Le Musée d’art contemporain (MAC) propose jusqu’au 25 septembre 2016 une exposition incontournable intitulée : Edmund Alleyn. Dans mon atelier, je suis plusieurs.
Mark Lanctôt, commissaire de l’exposition et conservateur au MAC, a travaillé conjointement durant trois ans avec Jennifer Alleyn, artiste, cinéaste et fille du peintre. Pour concevoir cette « rétrospective », ils ont dû choisir une soixantaine d’œuvres de la fin des années 50 jusqu’au début des années 2000, œuvres qui appartiennent autant à la succession qu’à des musées québécois et canadiens.
Né à Québec en 1931 et mort des suites d’un cancer le 24 décembre 2004, Edmund Alleyn a étudié à l’École des beaux-arts de Québec aux côtés du peintre Jean-Paul Lemieux. Il a vécu 15 ans en France, avant de revenir s’installer au Québec dans les années 70.

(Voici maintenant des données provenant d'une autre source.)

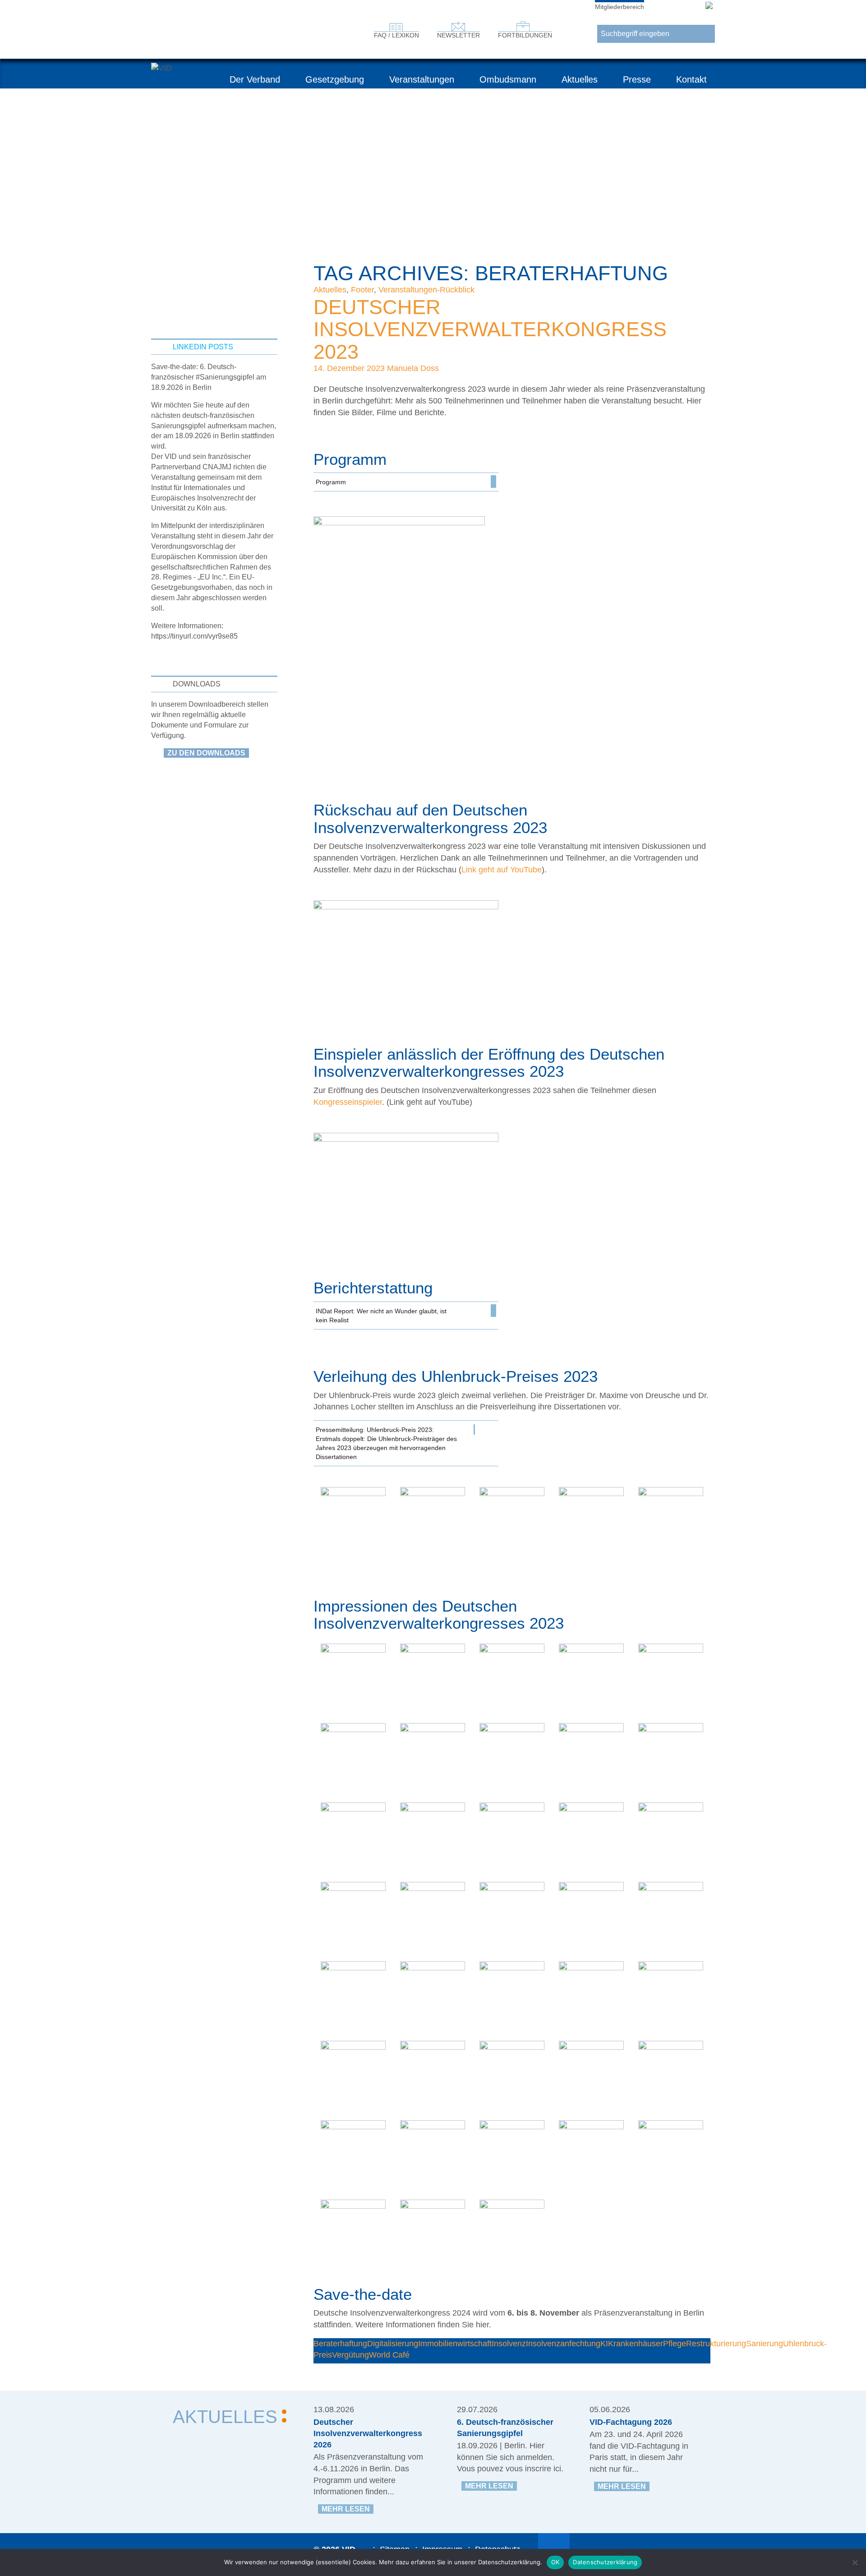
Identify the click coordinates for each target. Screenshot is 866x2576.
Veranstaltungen (421, 79)
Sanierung (764, 2343)
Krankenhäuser (635, 2343)
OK (555, 2562)
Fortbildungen (525, 35)
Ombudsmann (507, 79)
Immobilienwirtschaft (455, 2343)
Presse (637, 79)
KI (604, 2343)
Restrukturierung (716, 2343)
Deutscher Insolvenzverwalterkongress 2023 (490, 329)
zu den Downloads (206, 753)
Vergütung (350, 2354)
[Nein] (854, 2562)
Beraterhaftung (340, 2343)
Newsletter (458, 35)
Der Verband (255, 79)
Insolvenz (509, 2343)
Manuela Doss (413, 368)
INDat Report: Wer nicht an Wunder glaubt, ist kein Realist (381, 1315)
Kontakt (691, 79)
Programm (331, 482)
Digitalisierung (392, 2343)
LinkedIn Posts (203, 347)
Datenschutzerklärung (605, 2562)
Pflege (674, 2343)
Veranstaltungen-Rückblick (426, 289)
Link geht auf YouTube (501, 869)
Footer (362, 289)
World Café (389, 2354)
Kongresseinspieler (347, 1102)
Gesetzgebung (334, 79)
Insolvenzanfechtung (563, 2343)
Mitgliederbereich (619, 6)
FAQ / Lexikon (396, 35)
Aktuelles (580, 79)
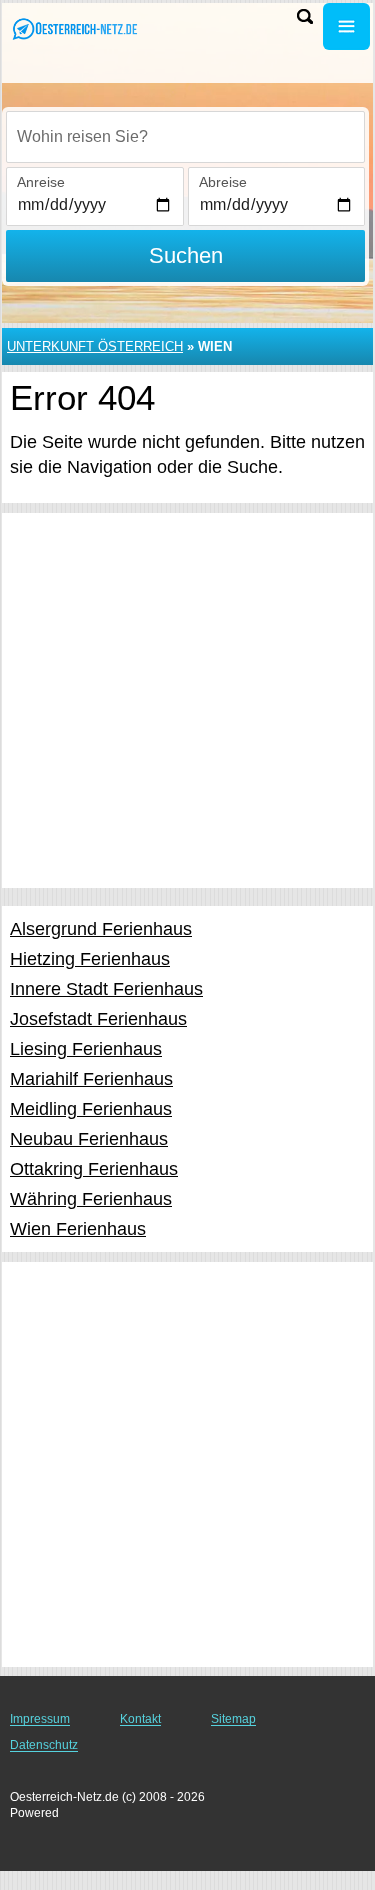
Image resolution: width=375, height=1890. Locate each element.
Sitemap (233, 1719)
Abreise (223, 182)
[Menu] (346, 26)
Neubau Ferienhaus (89, 1139)
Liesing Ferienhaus (86, 1049)
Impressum (40, 1719)
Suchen (186, 255)
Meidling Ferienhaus (91, 1109)
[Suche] (305, 16)
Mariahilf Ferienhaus (91, 1079)
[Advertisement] (187, 700)
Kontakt (140, 1719)
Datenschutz (44, 1745)
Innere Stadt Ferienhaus (106, 989)
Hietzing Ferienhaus (90, 959)
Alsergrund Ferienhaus (101, 929)
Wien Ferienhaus (78, 1229)
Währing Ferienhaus (91, 1199)
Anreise (41, 182)
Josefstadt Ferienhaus (98, 1019)
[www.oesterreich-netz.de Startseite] (75, 28)
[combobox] (185, 137)
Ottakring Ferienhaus (94, 1169)
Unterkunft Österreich (95, 346)
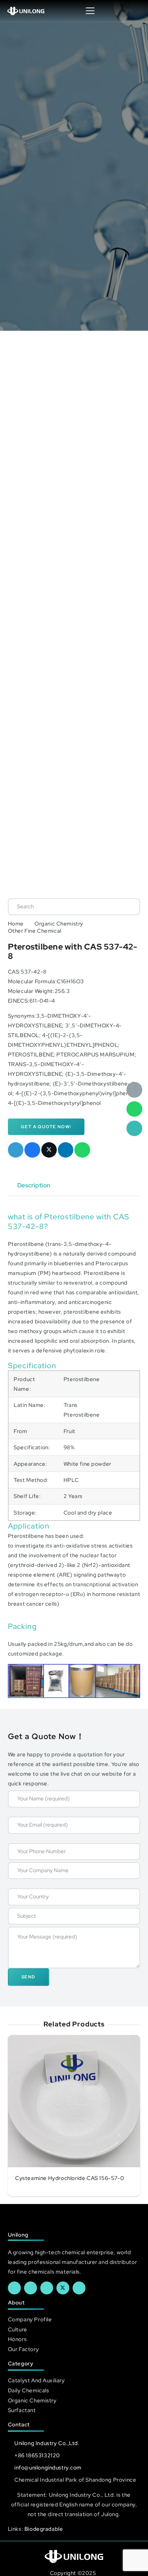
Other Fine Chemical (34, 930)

J’aime les arts visuels, mais je ne suis pas une spécialiste. Il m’est donc impossible de résumer toutes les avenues empruntées par l’artiste au cours de sa carrière. Très éclectique, Alleyn l’est sans aucun doute, inventif, parfois en avance sur son époque. On sent chez lui des contrastes : un gamin qui s’amuse à faire ce qu’il fait, mais qui a aussi des angoisses métaphysiques ; introspection, mais éclatement…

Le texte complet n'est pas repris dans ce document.